Henry's sources included:

- Bede, Historia Ecclesiastica, for the years up to 731.
- Historia Brittonum (Vatican recension).
- Paul the Deacon's Historia Romana, for Roman emperors, as well as Eutropius and Aurelius Victor
- The works of Saint Jerome and Gregory the Great, with which Henry had a passing familiarity.
- Saints' Lives (especially Book 9).
- Versions of the Anglo-Saxon Chronicle similar to C and E. This included the poem on Brunanburh, which he translated into Latin.
- A lost version of the Anglo-Saxon Chronicle, which he shared with John of Worcester. This version contained quite a number of detailed and valuable accounts of battles of the Saxon invasions of Britain which are only preserved in Henry's Historia.
- Peter Tudebode's Historia de Hierosolymitano itinere.
- Old English poems, which he translated into Latin. This may include the legend of King Canute and the tide, as well as material on Siward, Earl of Northumbria.
- Old French songs, for Norman history.

==== Manuscripts ====
According to Arnold (1879), some 12 manuscripts preserve the Historia Anglorum

- Corpus Christi College ms 280 – 12th cent.
- Savile – 12th cent.
- BNdF 6042 – 12th cent.
- Peniarth MS 382 – 1196
- Bibliothèques de Rouen – 13th cent.
- Arundel 48 – 13th cent.
- Lambeth 118 – 13th cent.
- Lambeth 327 – 13th cent.
- Grosvenor – 13th cent.
- Advocates Library A 5 38 – 13th cent.
- Advocates Library 33 5 4 – 13th cent.
- Cambridge University Library G. g. II 21 – 13th cent.

==== Editions ====
- Greenway, Diana (2019). "Henry, Archdeacon of Huntingdon: Historia Anglorum: The History of the English People"

===Other works===
As an author, Henry distinguished himself in his youth by writing poetry, comprising eight books of epigrams, eight books on love, and the so-called Anglicanus ortus, eight books on herbs, spices and gems united by a medical theme.

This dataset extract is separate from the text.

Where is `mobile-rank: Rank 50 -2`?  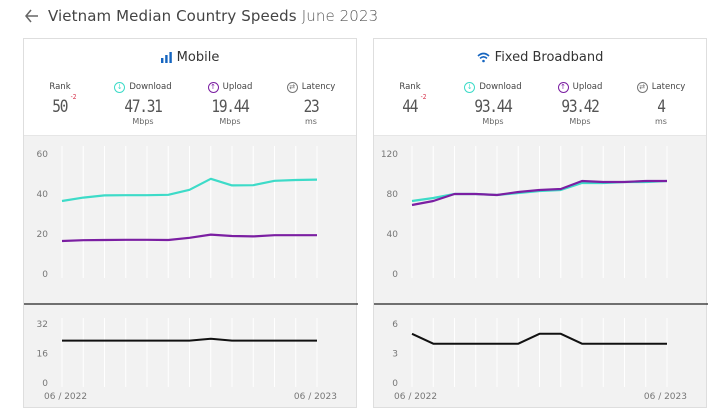 mobile-rank: Rank 50 -2 is located at coordinates (60, 99).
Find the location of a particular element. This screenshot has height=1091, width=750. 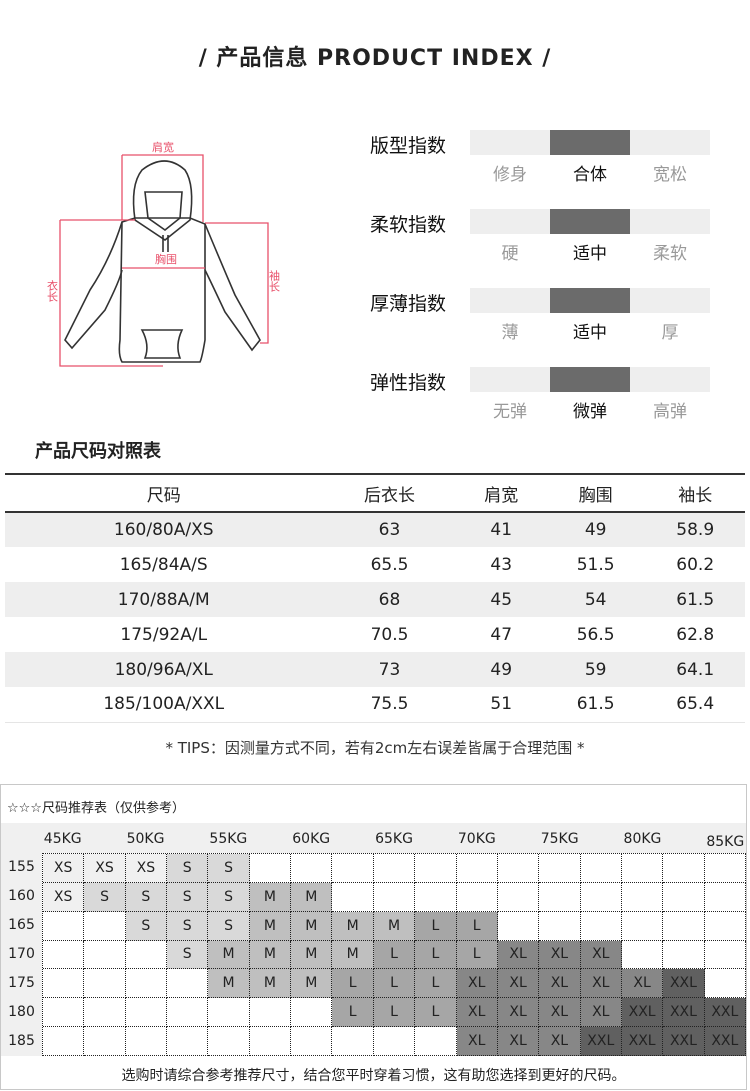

Of these, two books of epigrams and the eight medical books survive, the latter identified only in modern times. The Anglicanus ortus has since been published, books 1–6 (on herbs and spices) as Anglicanus ortus: a Verse Herbal of the Twelfth Century (Toronto, Pontifical Institute of Mediaeval Studies, c2012), and books 7–8 (on gems) as "Henry of Huntingdon's lapidary rediscovered and his Anglicanus ortus reassembled" (Mediaeval Studies, v. 68, 2006, pp. 43–87), both edited by Winston Black. Henry wrote an Epistle to Henry I on the Succession of foreign kings and emperors up to their own time, and another to a man named Warin that contained an account of the ancient British kings from Brute to Cadwaller. The information for this account was obtained from a monk while Henry was at the Abbey of Bec, which held the writings of Geoffrey of Monmouth.

Henry's most notable epistle was a funereal exercise addressed to his recently deceased friend and fellow archdeacon of Lincoln diocese, Walter of Leicester, titled De contemptu mundi ("On Contempt for the world"), which from internal evidence dates to 1135.

==Contribution to history==

The contribution that Henry of Huntingdon brought to history cannot solely rest with his Historia Anglorum but must also include his Epistles. All of these writings offer an insight into the minds of those who lived in the twelfth century and illuminate how historians of the time recorded history and corresponded with their peers. Henry's legacy consisted of his own contribution to the history of England and his recorded thoughts and ideas, thereby opening a valuable perspective on his era's mindset. Like many medieval writers, Henry saw the chief purpose of history as a moral lesson to teach people of both higher and lower ranks of society with instructive examples. In his prologue, he hopes that his readers will become better people from reading his History.

== Manuscripts ==
After Arnold (1879):

1. Corpus Christi College, Cambridge 280 (12th century)
2. Savile (12th century)
3. Bibl. Nat. Paris 6042 (12th century)
4. Hengwrt 101 (A.D.1196)
5. Bibl. Pub. Rouen (12th-13th cent.)
6. BL Arundel MS 48 (12th-13th cent.)

Arnold lists a total of 33 manuscript sources.